• [Problem description]: Rewrite the material from the line containing "Click the Enviar" through the line containing "[x=35, y=495]", swapping "stage" for "canvas" and changing nothing else.

• [Excerpted records]:
________

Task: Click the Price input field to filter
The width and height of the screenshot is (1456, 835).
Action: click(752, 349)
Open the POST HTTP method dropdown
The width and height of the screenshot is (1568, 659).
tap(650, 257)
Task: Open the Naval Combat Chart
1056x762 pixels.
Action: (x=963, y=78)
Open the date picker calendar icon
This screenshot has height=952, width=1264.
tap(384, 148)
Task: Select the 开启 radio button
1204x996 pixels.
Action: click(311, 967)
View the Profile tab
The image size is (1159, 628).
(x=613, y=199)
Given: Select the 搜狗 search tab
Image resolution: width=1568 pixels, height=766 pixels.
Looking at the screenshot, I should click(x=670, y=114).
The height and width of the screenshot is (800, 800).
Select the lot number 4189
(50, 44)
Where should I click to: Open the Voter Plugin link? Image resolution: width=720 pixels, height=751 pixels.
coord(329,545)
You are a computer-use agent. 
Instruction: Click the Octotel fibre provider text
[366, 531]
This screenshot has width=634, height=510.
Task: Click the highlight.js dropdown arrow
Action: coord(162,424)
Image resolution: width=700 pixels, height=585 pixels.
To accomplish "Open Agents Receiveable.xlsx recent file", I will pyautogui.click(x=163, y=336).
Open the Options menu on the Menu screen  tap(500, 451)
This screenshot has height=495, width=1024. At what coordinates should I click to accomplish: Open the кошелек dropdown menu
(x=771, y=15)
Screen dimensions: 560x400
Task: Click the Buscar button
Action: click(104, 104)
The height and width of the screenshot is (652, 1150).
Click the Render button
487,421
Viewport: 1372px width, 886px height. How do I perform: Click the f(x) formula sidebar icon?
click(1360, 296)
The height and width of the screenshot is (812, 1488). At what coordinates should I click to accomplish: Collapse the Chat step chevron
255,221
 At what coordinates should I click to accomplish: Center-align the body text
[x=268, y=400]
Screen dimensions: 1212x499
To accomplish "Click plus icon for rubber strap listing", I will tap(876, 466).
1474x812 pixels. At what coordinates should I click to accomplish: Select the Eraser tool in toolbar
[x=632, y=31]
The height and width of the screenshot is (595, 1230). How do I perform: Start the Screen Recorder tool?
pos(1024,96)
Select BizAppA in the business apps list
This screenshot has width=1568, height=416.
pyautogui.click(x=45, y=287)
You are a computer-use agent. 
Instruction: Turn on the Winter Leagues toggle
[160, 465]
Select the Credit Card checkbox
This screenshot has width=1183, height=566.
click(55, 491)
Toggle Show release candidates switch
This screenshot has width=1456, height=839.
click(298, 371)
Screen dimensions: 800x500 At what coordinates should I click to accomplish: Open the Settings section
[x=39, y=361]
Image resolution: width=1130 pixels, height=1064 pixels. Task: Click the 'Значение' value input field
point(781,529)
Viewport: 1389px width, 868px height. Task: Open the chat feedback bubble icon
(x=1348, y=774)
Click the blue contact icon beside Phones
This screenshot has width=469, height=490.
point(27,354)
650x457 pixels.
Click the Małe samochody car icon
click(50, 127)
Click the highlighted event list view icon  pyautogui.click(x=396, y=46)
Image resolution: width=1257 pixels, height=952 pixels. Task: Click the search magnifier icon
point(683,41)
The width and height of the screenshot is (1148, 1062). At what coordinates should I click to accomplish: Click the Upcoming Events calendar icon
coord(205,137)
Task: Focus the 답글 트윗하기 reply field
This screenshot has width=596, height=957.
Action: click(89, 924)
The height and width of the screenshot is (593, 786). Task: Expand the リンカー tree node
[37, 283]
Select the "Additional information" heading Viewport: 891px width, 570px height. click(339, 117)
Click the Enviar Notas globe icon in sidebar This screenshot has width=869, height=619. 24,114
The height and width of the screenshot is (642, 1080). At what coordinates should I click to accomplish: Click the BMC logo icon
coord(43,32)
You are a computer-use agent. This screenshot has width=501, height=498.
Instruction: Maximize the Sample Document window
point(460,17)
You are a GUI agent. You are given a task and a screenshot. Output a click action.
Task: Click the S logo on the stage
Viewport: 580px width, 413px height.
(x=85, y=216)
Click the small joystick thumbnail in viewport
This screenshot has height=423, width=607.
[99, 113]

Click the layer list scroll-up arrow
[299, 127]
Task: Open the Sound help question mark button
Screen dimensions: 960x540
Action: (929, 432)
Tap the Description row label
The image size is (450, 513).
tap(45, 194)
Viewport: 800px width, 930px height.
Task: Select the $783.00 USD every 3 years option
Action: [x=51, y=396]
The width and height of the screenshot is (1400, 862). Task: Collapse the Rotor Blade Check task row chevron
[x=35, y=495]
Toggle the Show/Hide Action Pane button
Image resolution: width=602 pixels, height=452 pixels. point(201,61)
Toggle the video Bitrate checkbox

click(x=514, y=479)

________

• [Written answer]:
Click the Enviar Notas globe icon in sidebar This screenshot has width=869, height=619. 24,114
The height and width of the screenshot is (642, 1080). At what coordinates should I click to accomplish: Click the BMC logo icon
coord(43,32)
You are a computer-use agent. This screenshot has width=501, height=498.
Instruction: Maximize the Sample Document window
point(460,17)
You are a GUI agent. You are given a task and a screenshot. Output a click action.
Task: Click the S logo on the canvas
Viewport: 580px width, 413px height.
(x=85, y=216)
Click the small joystick thumbnail in viewport
This screenshot has height=423, width=607.
[99, 113]

Click the layer list scroll-up arrow
[299, 127]
Task: Open the Sound help question mark button
Screen dimensions: 960x540
Action: (929, 432)
Tap the Description row label
The image size is (450, 513).
tap(45, 194)
Viewport: 800px width, 930px height.
Task: Select the $783.00 USD every 3 years option
Action: [x=51, y=396]
The width and height of the screenshot is (1400, 862). Task: Collapse the Rotor Blade Check task row chevron
[x=35, y=495]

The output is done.